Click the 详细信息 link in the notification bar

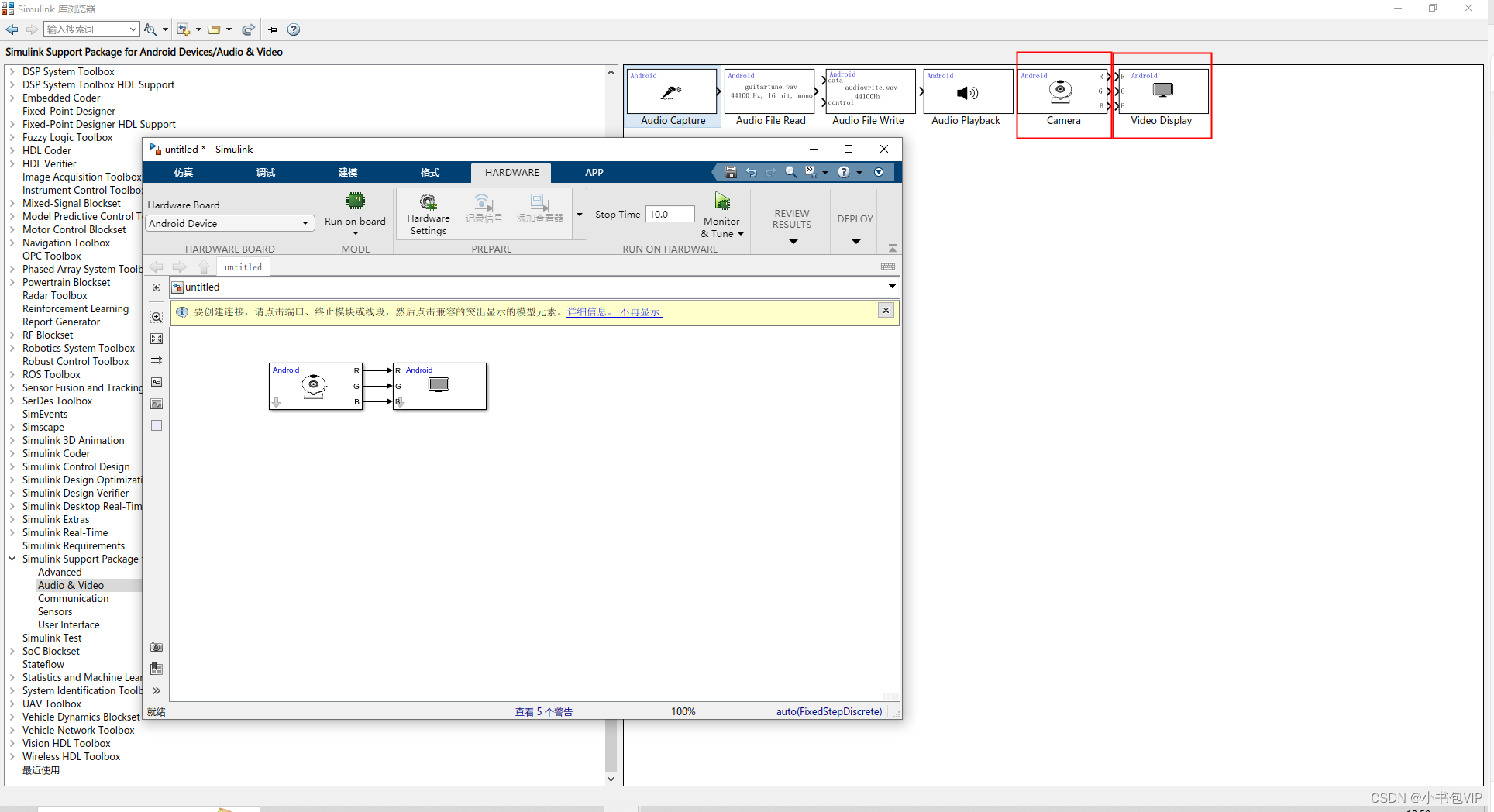587,311
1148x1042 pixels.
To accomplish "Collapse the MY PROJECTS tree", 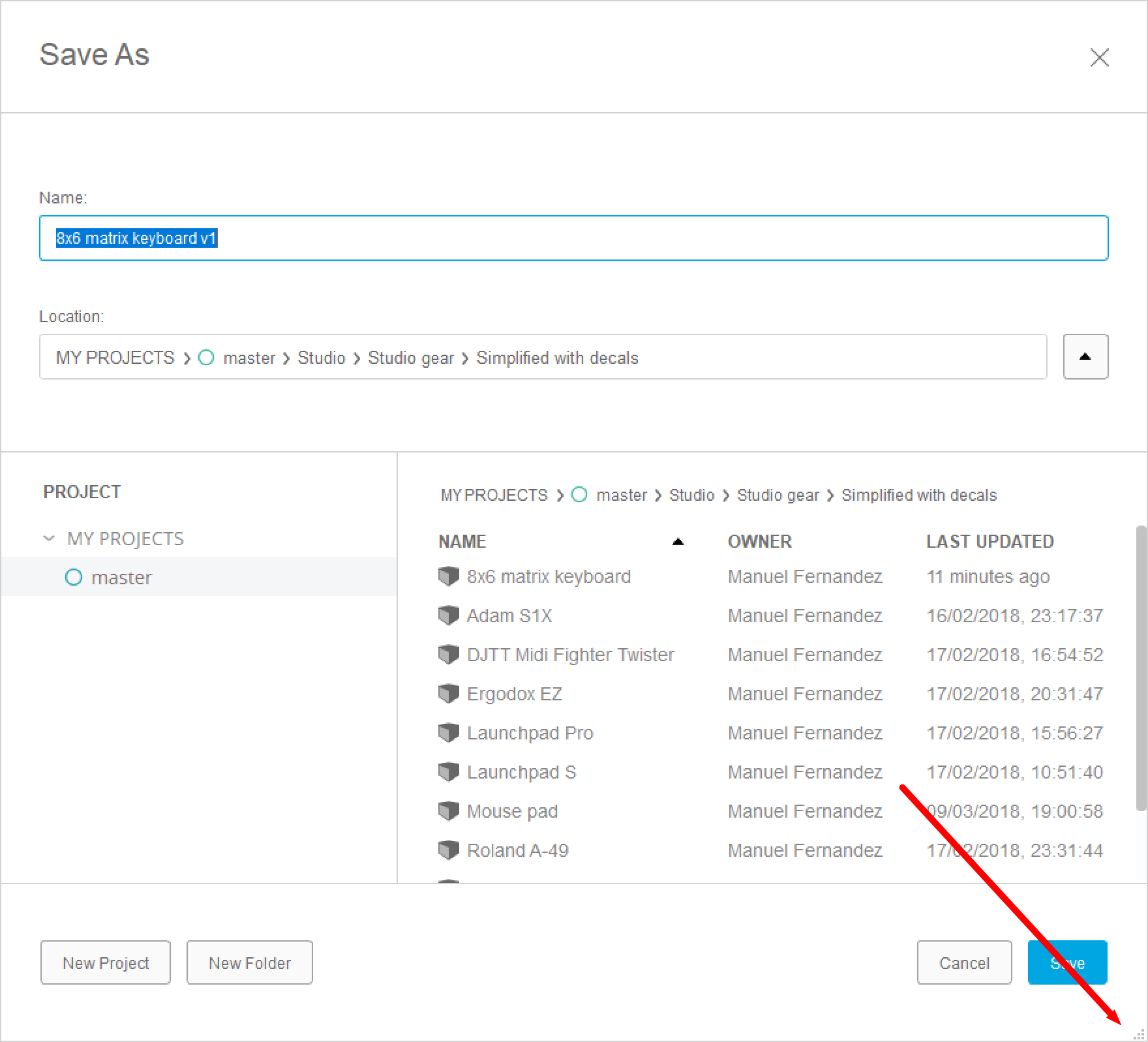I will click(48, 538).
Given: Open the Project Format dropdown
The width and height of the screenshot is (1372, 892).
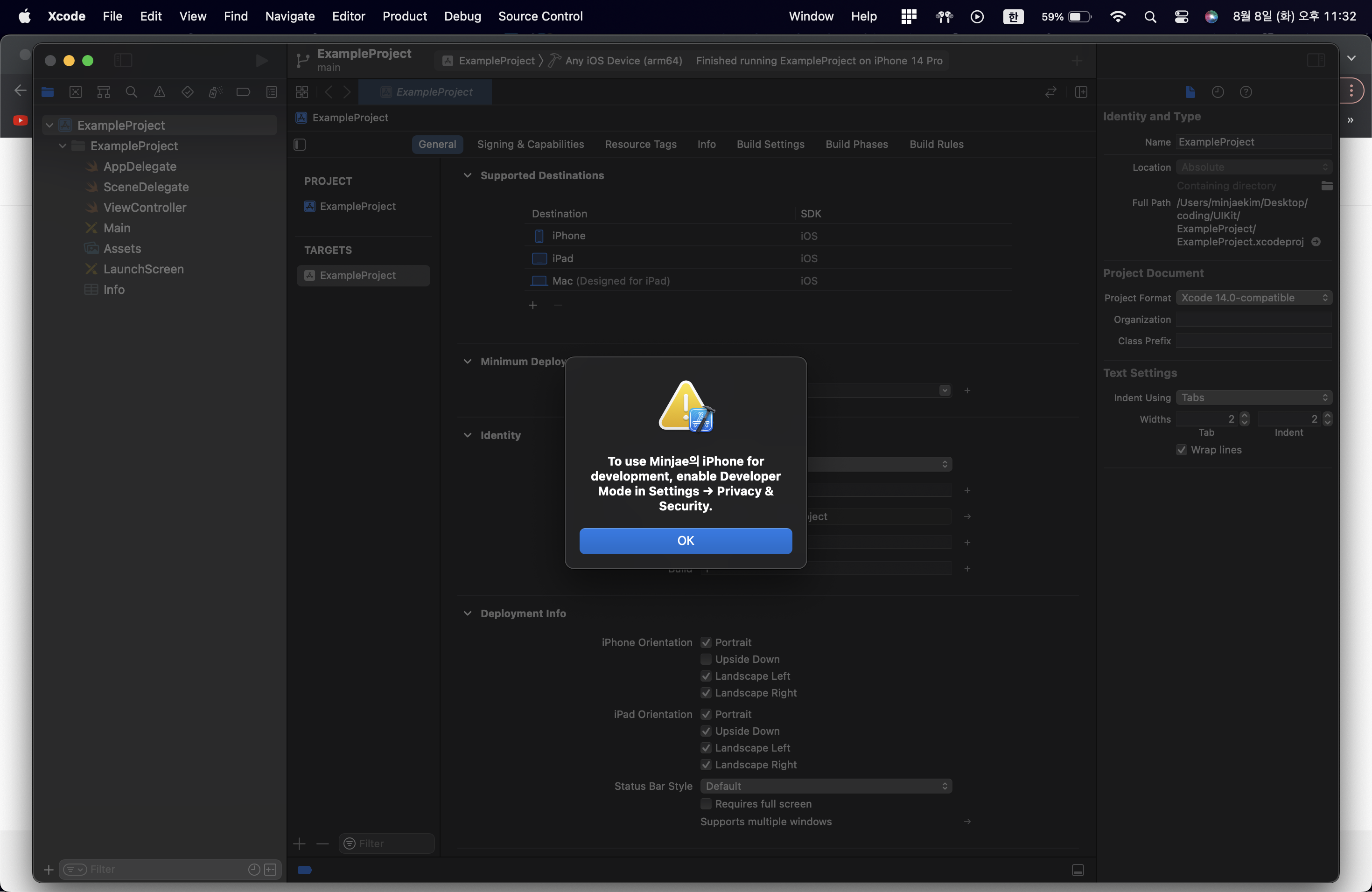Looking at the screenshot, I should point(1253,298).
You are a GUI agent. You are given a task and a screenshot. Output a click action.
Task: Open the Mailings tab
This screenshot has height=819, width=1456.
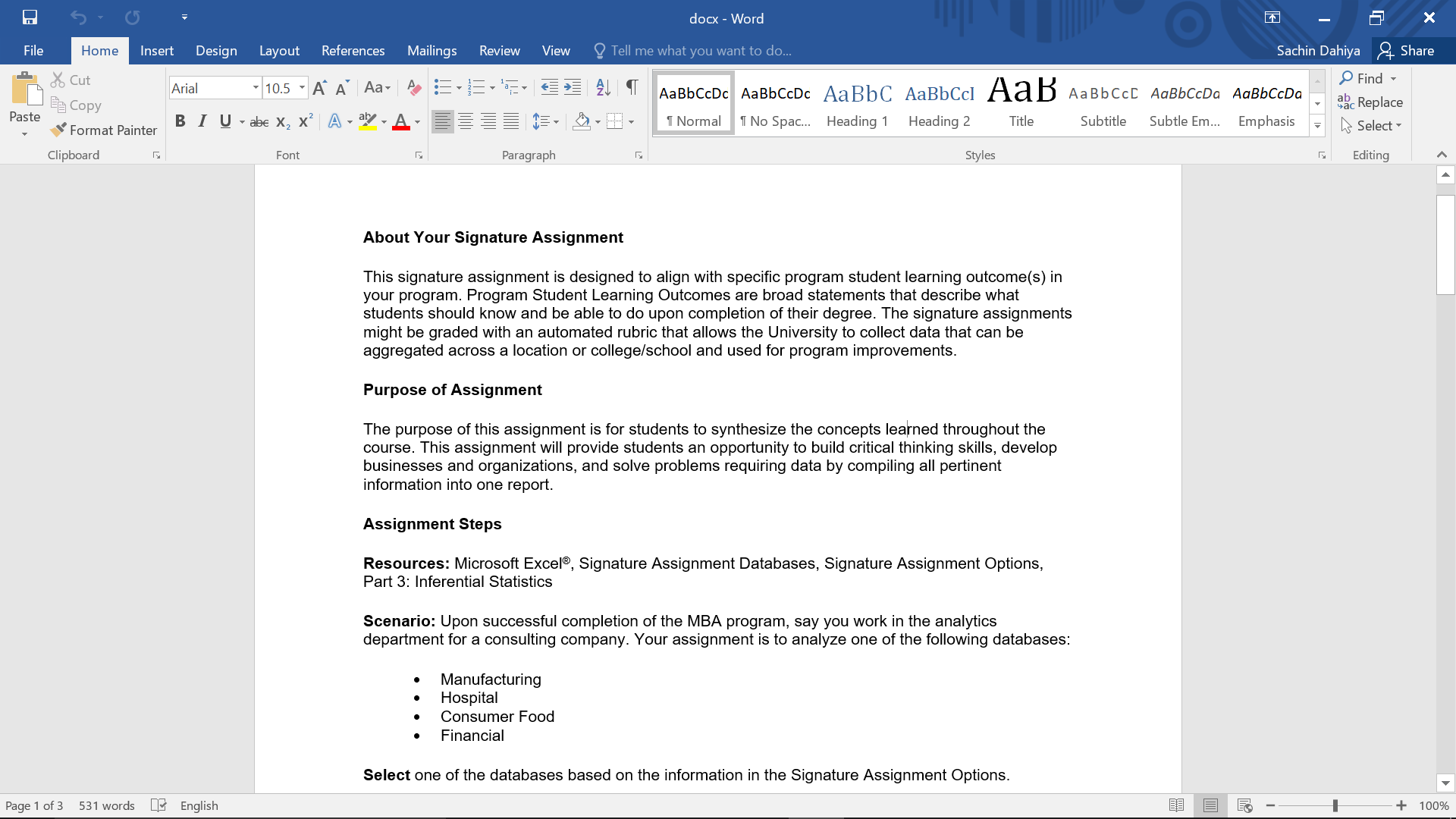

===

WHAT YOU NEED TO DO: Every line of the listing above that contains "Open" is to be copied.

RESULT BELOW:
Given: Open the Project Format dropdown
Task: Open the Mailings tab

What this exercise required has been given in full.